Это было довольно глупо — возводить свои домашние дела до уровня каких-то обобщений, но что я мог с собой поделать? Ведь я, Бриг, всего-навсего человек, а у каждого человека, как мы знаем, своя нервная система, которая имеет свои особенности, свойственные лишь ему одному, конкретному, измочаленному своим личным опытом индивиду; которая подтачивается годами и жизнью, а вовсе не крепнет и не приобретает иммунитета; возможно, дряхлеют физические (или физиологические, бес их знает) «держатели» этих нервов, какие-то мельчайшие капилляры, отмирают после каждой нашей психической травмы какие-то атомы самодисциплины в нашем мозгу; или ты полагаешь иначе?

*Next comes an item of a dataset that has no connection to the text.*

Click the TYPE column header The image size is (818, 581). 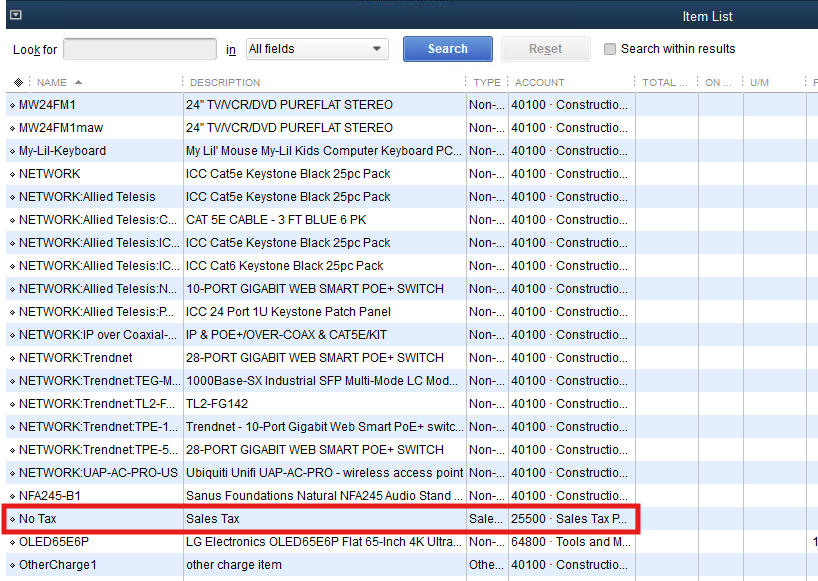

Не ты, милая моя Бриг, нет, — что с тебя возьмешь… А ты, Даубарас?.. Ибо, не выждав и суток, ты сиял трубку и, позабыв справиться, когда я вернулся и с какой стати так рано (ты же мое высокое начальство), сразу поспешил выразить свое недовольство («Редактору, редактору — кому еще пожалуется бедняга автор»; что, разве это, скажешь, не нервы?) нашим Юодишюсом, нашим творцом новелл в очках, с льняными, вечно спутанными волосами, — он, видите ли, нимало не стесняясь, в мое отсутствие и, возможно, без моего ведома вполне учтиво предложил тебе забрать назад рукопись; «работаем до четырех».